Стыд
Шрифт:
По правде говоря, Лузгин не знал подробно, о чем ему беседовать со вдовами. Первоначальный замысел, казавшийся таким щемяще лиричным и теплым — вспомнить молодость, дружбу, непростые замечательные годы, на время оживить ушедших и ушедшее, — теперь представлялся ему ненужным, жестоким допросом трех несчастных старух, угрюмо восседавших за столом, спрятав руки под скатертью, и перестреливающихся взглядами.
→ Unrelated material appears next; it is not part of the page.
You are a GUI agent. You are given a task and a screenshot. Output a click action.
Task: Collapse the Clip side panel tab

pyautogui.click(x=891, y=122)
И тогда Лузгин стал рассказывать сам: он бывал на буровой у Коркина, помнит Низовских по областной партконференции и слету молодых нефтяников, а у Сейфуллина брал интервью для программы «Время» о наклонном бурении, но сюжет зарубили как скучный
— Я помню вашего отца, — сказала Сейфуллина. — Вы на него похожи.
— Ничего удивительного, — усмехнулся Лузгин. — Я теперь уже старше, чем папа.
— Он такой горластый был… Водки выпьет и давай украинские песни петь.
— А что, твой не пел-то? — спросила Коркина. — Тоже орал будь здоров. Как заведет «Черемшину»! И водочку пивал, пивал…
— Я что и говорю, — ответила Сейфуллина. — Сядут русский с татарином и украинские песни орут. Зато твой Коркин, как бутылочку примет, обязательно пел «Я люблю тебя, жизнь».
— А как они ругались! — вступила старушка Низовских. — Ваш отец — он по газу бурил, а наши все — по нефти. Как сойдутся — вечная ругань и спор: у кого бурить труднее. Ваш-то, хоть и один, наших троих перекрикивал. Да такие злые станут, кулаками машут, по столу стучат…
Лузгин сказал:
— Очень похоже. У нас и дома было то же самое.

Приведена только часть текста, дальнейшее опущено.